Emmanuelle GalichetPour commenter l’actualité liée au nucléaire, le salon WNE et la relance du programme nucléaire civil français, nous vous proposons un entretien avec Emmanuelle Galichet, maître de conférences au Cnam, responsable des formations en sciences et technologies nucléaires, et en particulier du diplôme d’ingénieur en apprentissage spécialité Génie nucléaire (en convention avec l’école d’ingénieur du CESI et l’Institut national des sciences et techniques nucléaires, en partenariat avec l’Institut des techniques d'ingénieur de l'industrie Île-de-France).

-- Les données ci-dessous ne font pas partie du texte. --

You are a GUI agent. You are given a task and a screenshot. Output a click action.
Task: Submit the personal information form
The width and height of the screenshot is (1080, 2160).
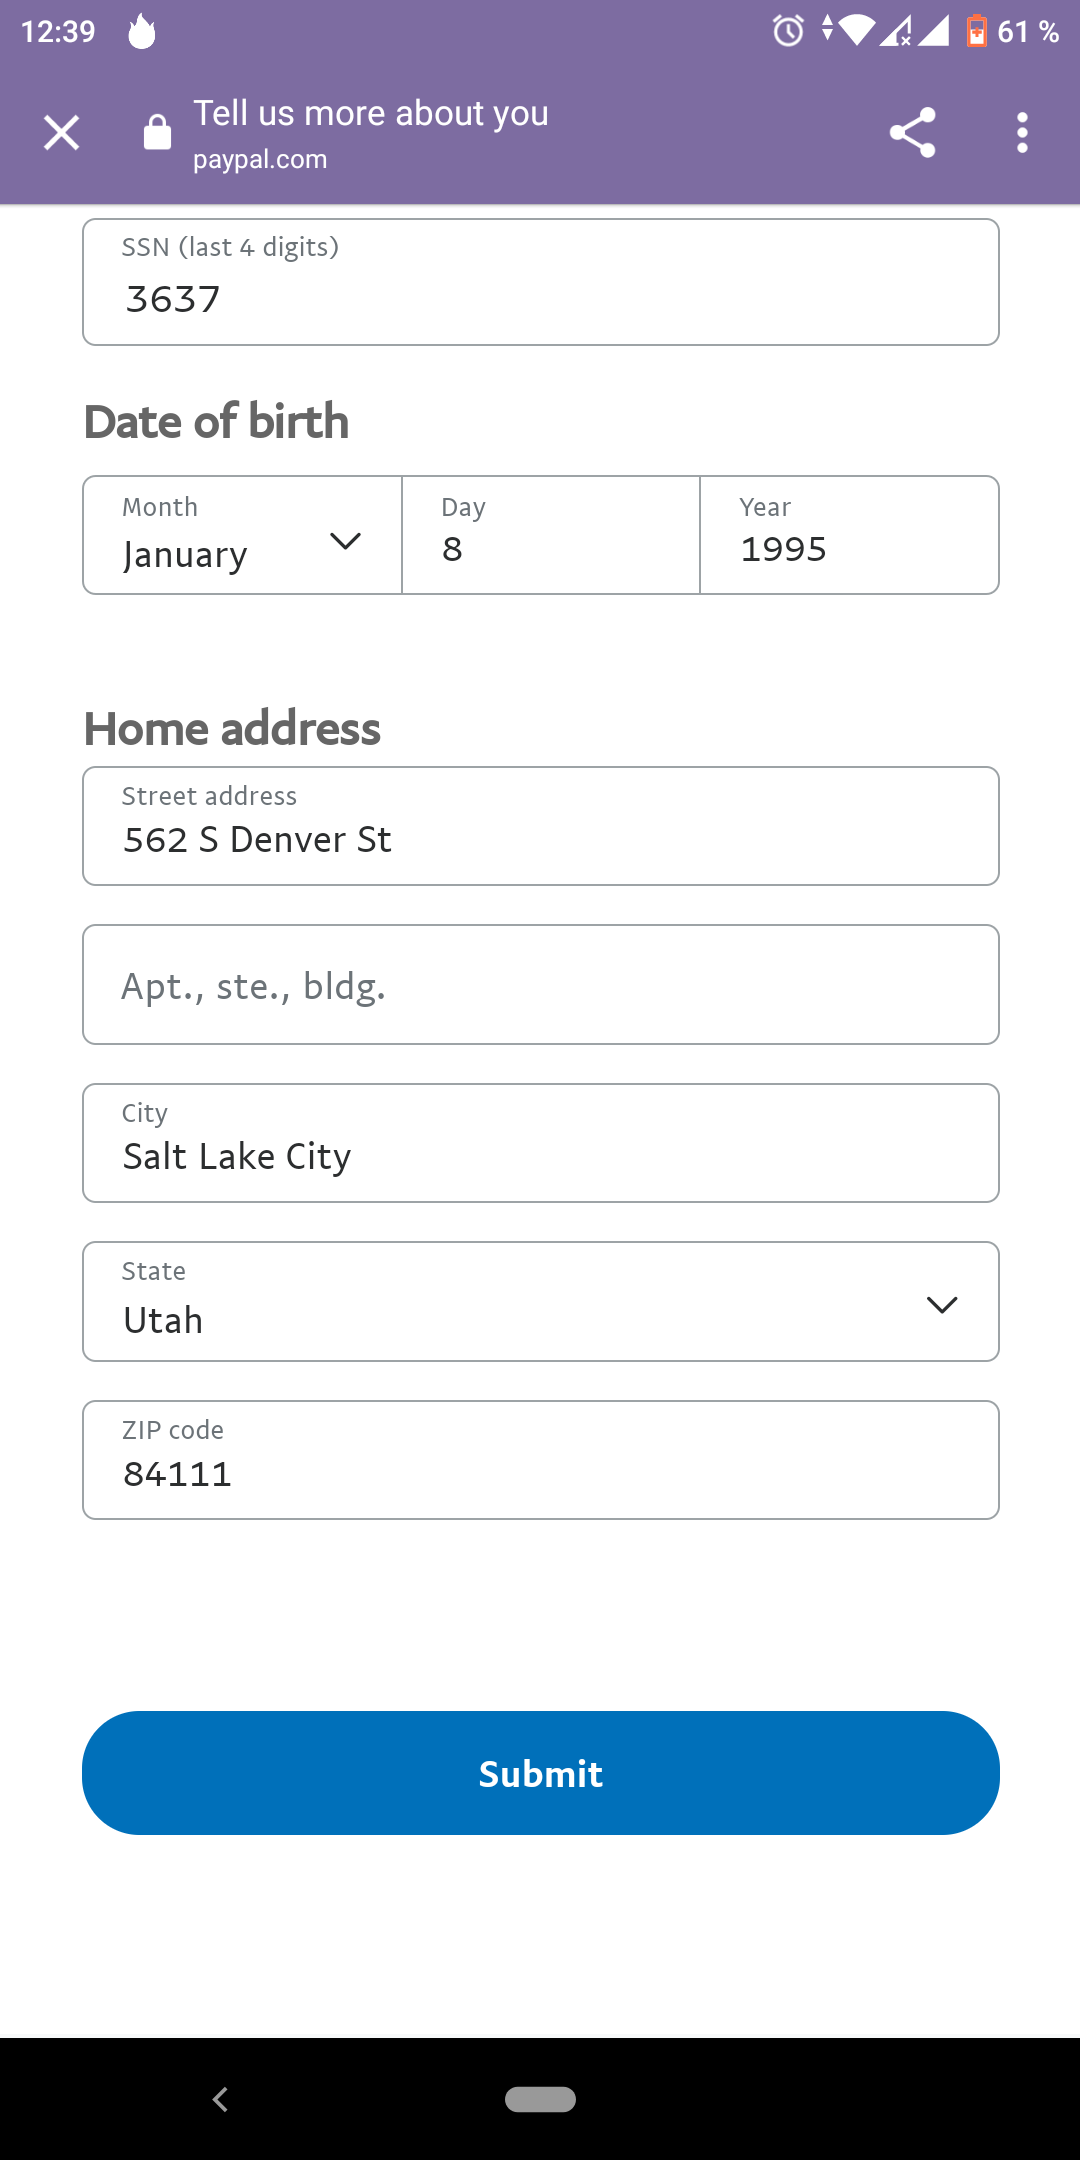coord(541,1773)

Pour commencer, pourriez-vous nous éclairer davantage sur la thématique du nucléaire, dont tout le monde parle mais que peu de gens, en réalité, connaissent?

Pour faire simple, la filière nucléaire a en charge la production d’électricité. Elle possède une importance économique incontournable en France et dans les pays qui ont choisi ce mode de production. Le parc nucléaire mondial compte 450 réacteurs en fonctionnement (2018), ce qui correspond à peu près à 10% de la production électrique mondiale. En France, la part de l’électricité d’origine nucléaire dans la production totale d’électricité est aujourd’hui d’environ 70%. Il est important de souligner, avant tout, que la technologie nucléaire de production d’électricité est indispensable dans le mix énergétique mondial, car c’est une énergie décarbonée.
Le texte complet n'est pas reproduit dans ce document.